Una gran ola de culpabilidad anegó a Philip. Pobre Mary Binsmore. Y pobre Edward. Su amigo había estado muy unido a Mary durante dos décadas. Pensó en hablar con su abogado para poner algún dinero a nombre de Edward. Por supuesto que un gesto económico era algo insuficiente, pero al menos era más que nada. «Si no hubiera sido por mí, Mary aún estaría viva.» Alejando esos pensamientos inquietantes de su mente, Philip continuó:

– Quiere colaborar en la búsqueda del pedazo de piedra que falta entre las cajas que trajimos. Le he contestado que su ayuda será bienvenida. Dios sabe que necesitaremos ayuda, y mantenerle ocupado hará que no esté pensando todo el tiempo en su pérdida. Le he pedido que se reúna contigo en el Museo Británico para buscar entre las cajas que enviamos allí, mientras yo continúo con la búsqueda en el almacén.

– Es un plan excelente. -Andrew depositó su copa de porcelana china sobre la mesa, luego se puso en pie, y su altura y musculatura dejaron enano al criado que estaba a su lado-. Voy ahora mismo al museo. En cuanto haya encontrado algo te lo haré saber de inmediato.

– Yo haré lo mismo.

En cuanto su amigo hubo salido, Bakari entró en el comedor, con una expresión inescrutable en su rostro moreno y con los brazos cruzados sobre la cintura. Con su acostumbrada camisa amplia de seda, sus pantalones bombachos, sus botas de piel hasta el tobillo y su turbante, Bakari desentonaba bastante entre el resto del personal de servicio de la casa, todos formalmente vestidos de librea. Philip miró a su criado con recelo. Siempre le había sido imposible adivinar si Bakari estaba a punto de darle buenas o malas noticias.

– Su padre.

Ah, malas noticias. Con una mueca de resignación, Philip dijo:

– Hazle pasar.

Al cabo de un instante el duque entró en la sala, andando de un modo sorprendentemente dinámico, dado su aspecto cansado y la palidez de su rostro enfermo. La culpa y el remordimiento que sentía Philip se alzaron bruscamente desde el nicho de su corazón, donde moraban como una bestia pesada. A pesar de que no tenía ganas de enzarzarse en otra discusión con su padre, le alegraba verlo levantado. Lo mismo le había pasado a su madre durante sus últimos meses de vida -un inesperado día bueno y, cada vez más a menudo, un montón de días malos-, hasta que no le quedaron más días.

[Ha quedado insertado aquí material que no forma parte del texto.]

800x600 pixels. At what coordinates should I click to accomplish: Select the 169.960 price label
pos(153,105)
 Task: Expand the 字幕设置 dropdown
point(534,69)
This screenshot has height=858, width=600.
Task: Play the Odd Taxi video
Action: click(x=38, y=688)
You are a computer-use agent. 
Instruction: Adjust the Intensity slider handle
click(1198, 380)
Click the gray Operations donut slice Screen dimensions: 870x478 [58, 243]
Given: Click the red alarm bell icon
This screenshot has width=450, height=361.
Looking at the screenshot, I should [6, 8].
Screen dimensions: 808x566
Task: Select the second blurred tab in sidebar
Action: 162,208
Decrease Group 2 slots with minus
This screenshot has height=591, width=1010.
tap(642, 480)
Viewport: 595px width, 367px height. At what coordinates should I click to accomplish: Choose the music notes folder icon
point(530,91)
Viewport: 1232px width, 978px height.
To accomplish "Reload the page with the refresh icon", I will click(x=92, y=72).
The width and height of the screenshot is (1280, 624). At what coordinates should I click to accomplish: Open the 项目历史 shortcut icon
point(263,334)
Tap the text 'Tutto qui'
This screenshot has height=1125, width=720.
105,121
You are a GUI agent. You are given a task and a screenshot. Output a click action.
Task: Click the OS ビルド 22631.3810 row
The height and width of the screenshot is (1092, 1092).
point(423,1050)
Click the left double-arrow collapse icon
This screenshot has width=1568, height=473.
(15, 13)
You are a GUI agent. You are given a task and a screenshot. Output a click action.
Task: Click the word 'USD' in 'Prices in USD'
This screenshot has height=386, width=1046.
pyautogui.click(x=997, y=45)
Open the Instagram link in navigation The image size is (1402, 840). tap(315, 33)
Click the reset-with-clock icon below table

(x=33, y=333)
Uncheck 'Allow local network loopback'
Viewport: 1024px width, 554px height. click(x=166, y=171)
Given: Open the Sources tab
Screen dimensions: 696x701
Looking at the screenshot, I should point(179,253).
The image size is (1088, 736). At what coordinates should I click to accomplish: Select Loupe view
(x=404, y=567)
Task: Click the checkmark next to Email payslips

Tras sentarse en una silla al lado de Philip, la mirada fría de su padre se fijó en la ausencia de pañuelo, la camisa medio desabrochada y las mangas arremangadas de su hijo, y a continuación se posó sobre el periódico que había sobre la mesa. Tras aceptar el café que le ofrecía el criado, su padre dijo:

– Maldita historia ridícula. Parece que el tipo hubiera estado en la habitación. Me parece que su conocimiento exacto de algo que habíamos prometido mantener en secreto es como mínimo… curioso.

– ¿Estás insinuando que yo he hecho llegar al Times esa información?

– ¿Lo has hecho?

Como ya le había pasado tantas veces antes, Philip esquivó la dolorosa saeta que las dudas de su padre lanzaba sobre él.

– No, no lo hice. No hay duda de que alguien nos escuchó. No estábamos precisamente hablando en susurros. -Philip apoyó la barbilla en sus manos-. Además, no creo que importe demasiado ahora cómo se ha descubierto la historia. De hecho, puede que sea mejor que se conozca. Eso acabará con las especulaciones.

Una risa malhumorada escapó de la boca de su padre.

– Has estado lejos de la alta sociedad durante mucho tiempo. Te equivocas, se trata del tipo de historia que abre el apetito y lleva a un aumento de especulaciones sin fin. Me alegro de que Catherine no esté en Londres y no tenga que verse envuelta en esta vergüenza.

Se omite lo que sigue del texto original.